To start the exhibition, you got to see some early paintings by both Zorn and Larsson, mingled with later works.  It’s interesting to see the picture of Karin painted by Larsson when they were both studying in France – to see him experimenting with the sort of impressionistic style that was fashionable at the time.  Thank goodness he developed his own style soon after.  I just adore Larsson, and there’s not more to say about his works, except that they are always delightful to see in person – reproductions dull their subtle tones and simply don’t do them justice.

There are quite a few examples of the nudes of tubby girls that Zorn was fond of painting.  They don’t interest me.  I am a tubby girl.  I much preferred his pictures of local girls dressed and working.  And his portraits are very striking – his self-portraits are particularly fascinating, because they aren’t necessarily flattering, but do give life to the face you see in photographs.  I also found his watercolours very evocative and attractive, particularly the one of his wife, which is this post’s main picture.  It depicts a humorous moment from early in their marriage, when she wanted to be disentangled from a thorn and he was more interested in painting her.  The incident and the resulting watercolour were clearly significant to them: Emma kept it in her bedroom.

It was also special to see some of the fun items the Larssons made for the Zorns.  The cushion embroidered by Karin for Emma is particularly special, because not a lot of her original works survive, let alone get shown to the public.  The coat of arms designed for Zorn by Prins Eugen and Oscar Björck is amusing – showing four aspects of Zorn in the shield, and crowning it with wine glasses.

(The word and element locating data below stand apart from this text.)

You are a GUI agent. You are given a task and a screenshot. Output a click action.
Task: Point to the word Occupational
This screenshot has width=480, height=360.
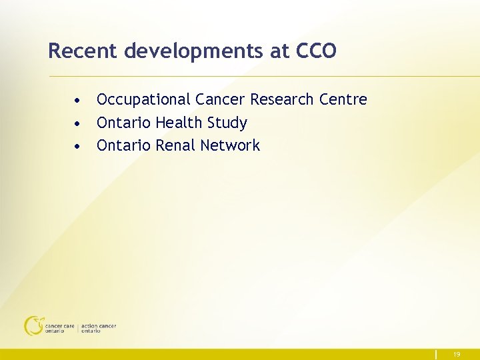pos(143,100)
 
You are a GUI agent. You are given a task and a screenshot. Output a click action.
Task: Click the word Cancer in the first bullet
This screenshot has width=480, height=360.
pos(220,99)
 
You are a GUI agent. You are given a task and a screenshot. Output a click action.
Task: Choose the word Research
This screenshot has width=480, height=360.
pos(282,99)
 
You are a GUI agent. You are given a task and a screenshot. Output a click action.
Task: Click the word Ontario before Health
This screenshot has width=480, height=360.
pos(123,123)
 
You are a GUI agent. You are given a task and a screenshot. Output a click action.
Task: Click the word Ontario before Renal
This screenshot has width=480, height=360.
pos(123,145)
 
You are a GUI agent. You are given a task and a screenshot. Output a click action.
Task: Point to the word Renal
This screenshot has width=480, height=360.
pos(175,145)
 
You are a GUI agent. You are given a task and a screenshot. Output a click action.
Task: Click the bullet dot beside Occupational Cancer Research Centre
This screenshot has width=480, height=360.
pos(79,101)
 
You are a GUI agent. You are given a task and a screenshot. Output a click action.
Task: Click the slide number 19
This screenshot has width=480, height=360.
pos(457,355)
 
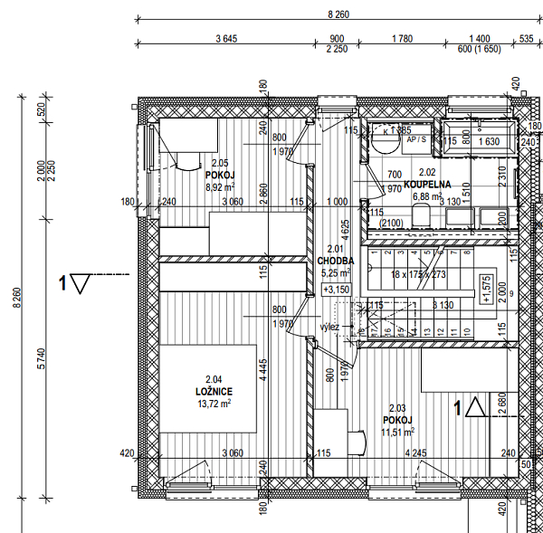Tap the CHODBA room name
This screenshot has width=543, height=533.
coord(335,260)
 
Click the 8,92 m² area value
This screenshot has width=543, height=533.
coord(220,187)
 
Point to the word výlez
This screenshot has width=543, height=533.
coord(329,327)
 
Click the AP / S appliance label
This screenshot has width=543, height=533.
coord(417,140)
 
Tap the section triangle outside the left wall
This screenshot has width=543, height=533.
coord(81,285)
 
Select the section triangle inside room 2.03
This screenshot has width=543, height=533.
coord(478,408)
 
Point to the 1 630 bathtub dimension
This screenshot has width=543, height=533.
coord(489,141)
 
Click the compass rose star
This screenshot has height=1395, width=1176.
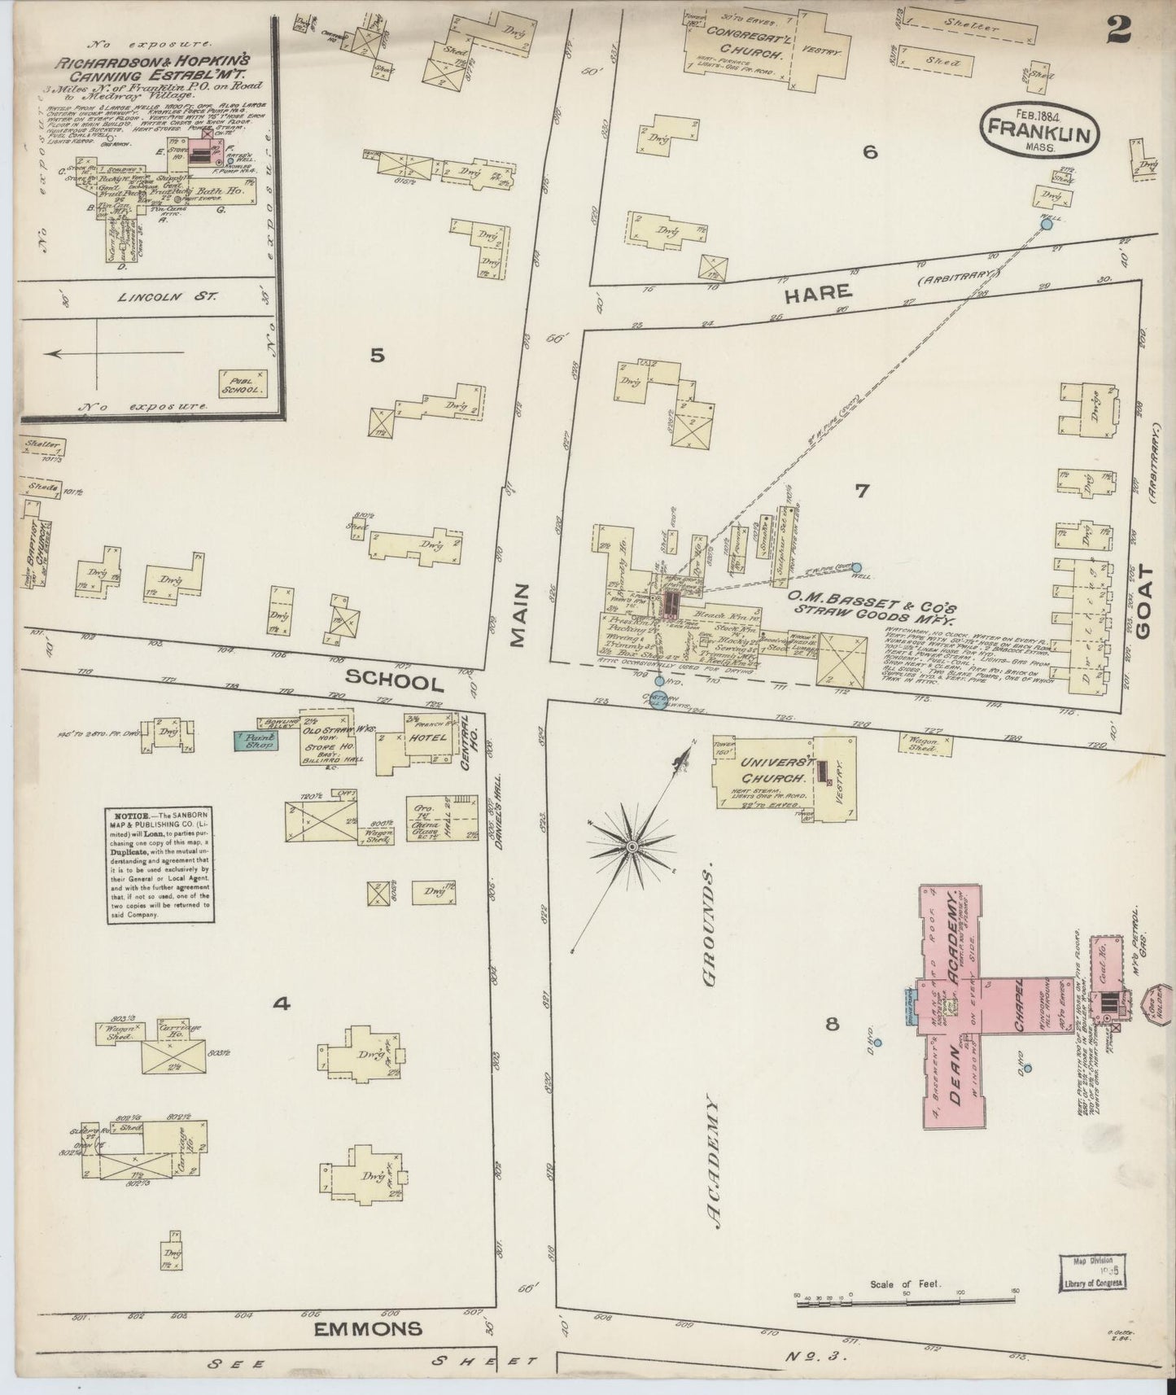tap(631, 847)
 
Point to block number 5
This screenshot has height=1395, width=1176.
tap(377, 356)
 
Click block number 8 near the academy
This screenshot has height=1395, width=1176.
tap(832, 1025)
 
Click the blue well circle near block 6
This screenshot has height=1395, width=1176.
tap(1047, 224)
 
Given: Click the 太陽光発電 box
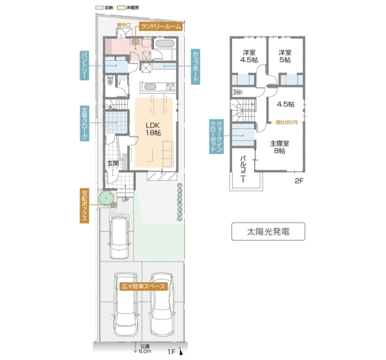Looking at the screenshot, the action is tap(268, 231).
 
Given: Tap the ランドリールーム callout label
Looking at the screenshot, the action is tap(161, 26).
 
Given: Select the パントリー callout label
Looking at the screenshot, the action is tap(84, 65).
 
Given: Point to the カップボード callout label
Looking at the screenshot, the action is tap(196, 67).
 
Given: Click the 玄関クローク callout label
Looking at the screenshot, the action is tap(84, 123).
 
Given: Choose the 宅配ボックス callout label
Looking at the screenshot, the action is tap(84, 206).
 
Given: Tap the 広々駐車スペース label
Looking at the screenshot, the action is tap(144, 286).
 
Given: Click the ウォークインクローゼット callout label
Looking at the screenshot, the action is tap(216, 137).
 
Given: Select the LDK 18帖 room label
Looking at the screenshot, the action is tap(153, 129).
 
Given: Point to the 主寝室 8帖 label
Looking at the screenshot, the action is tap(279, 147).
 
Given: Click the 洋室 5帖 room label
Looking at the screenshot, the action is tap(285, 56).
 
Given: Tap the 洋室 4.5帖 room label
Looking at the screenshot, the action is tap(249, 56).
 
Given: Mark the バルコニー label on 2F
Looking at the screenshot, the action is tap(243, 169).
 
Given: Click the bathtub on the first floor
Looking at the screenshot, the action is tap(165, 43).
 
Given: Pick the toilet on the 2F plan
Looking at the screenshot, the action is tap(237, 93).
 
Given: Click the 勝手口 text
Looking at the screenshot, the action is tap(124, 25).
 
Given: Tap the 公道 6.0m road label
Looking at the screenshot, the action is tap(145, 349).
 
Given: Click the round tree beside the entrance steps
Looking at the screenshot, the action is tap(107, 197).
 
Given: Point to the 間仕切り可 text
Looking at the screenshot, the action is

Some items from Zorn’s collection of antiquities and jewels were on display, but with little information about them.  Much more interesting was the subsequent gallery with postcards sent by Larsson.  The caricature of the slumped Carl is very cute, but the postcard with the addition of Carl sitting in Sundborn drawing is just too adorable.

So In Summary

Since we had visited Dalarna mainly to go to Carl Larsson’s house, and to experience this magical area of Sweden during the summer, it was perfect for me to finish off my trip with this wonderful exhibition.  It was incredible to see so many of Larsson’s artworks, some instantly recognised, others new to me.  To have these displayed alongside the fine paintings of Zorn just helped to highlight their respective talents in a thought-provoking way.  Larsson’s pictures feel very confident and are like snapshots, perfectly preserving a moment; Zorn’s paintings have a feeling of impermanence, partly because his style is more sketchy, and partly because his best works give you the feeling that you’ve just seen the image before you’ve turned away.  That two such different artists had tremendous respect for each other is a testament to the generous spirit of both men, and that their friendship extended to their families, leading to one of the Larsson girls becoming almost an adopted daughter of the Zorns, is very touching.

Further Information

A neat website for the Zorn Museum and House gives you all the information you might need in planning your visit: www.zorn.se

You have to get tickets for the group tours around Zorn’s house from the museum’s shop.  They do have tours in English, but not as many as in Swedish, so be sure to check the times on the website before going.

How To Get There

Mora is a small town.  The walk from the train station isn’t too far and is a pleasant walk by Lake Siljan.  If you’re coming in from Falun by bus, it’s a few minutes walk to the main shopping street, with the Church at the far end.